| Task details |
Take every line from the material that has the word "will" in it.

[Excerpted data — start]

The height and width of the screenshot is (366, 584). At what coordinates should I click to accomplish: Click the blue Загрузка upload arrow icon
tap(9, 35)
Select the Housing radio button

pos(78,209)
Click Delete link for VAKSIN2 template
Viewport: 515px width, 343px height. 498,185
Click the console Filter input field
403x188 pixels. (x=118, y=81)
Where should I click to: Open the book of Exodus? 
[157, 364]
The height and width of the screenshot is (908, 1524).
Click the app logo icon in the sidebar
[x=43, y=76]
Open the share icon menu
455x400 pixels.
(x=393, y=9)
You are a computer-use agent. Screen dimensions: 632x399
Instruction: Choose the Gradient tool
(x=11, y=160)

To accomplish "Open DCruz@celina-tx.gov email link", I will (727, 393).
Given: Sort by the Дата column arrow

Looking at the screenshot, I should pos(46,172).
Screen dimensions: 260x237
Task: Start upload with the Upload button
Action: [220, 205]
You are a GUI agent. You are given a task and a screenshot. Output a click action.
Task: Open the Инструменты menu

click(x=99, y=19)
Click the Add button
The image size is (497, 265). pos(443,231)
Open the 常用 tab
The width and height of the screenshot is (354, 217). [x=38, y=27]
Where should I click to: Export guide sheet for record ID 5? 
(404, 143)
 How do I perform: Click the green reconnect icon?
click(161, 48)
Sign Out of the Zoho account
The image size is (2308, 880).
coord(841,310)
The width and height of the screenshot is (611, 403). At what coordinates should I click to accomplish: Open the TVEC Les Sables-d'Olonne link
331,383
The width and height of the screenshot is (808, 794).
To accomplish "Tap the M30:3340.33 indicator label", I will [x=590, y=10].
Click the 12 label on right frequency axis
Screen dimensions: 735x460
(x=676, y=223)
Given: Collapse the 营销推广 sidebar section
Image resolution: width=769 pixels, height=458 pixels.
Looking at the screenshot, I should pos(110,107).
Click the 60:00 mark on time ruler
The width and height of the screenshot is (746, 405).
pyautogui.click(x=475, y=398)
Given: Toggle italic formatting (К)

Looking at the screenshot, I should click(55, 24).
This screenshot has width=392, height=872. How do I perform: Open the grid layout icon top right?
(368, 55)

[Excerpted data — finish]

| Task solution |
To accomplish "Open DCruz@celina-tx.gov email link", I will (727, 393).
To accomplish "Tap the M30:3340.33 indicator label", I will [x=590, y=10].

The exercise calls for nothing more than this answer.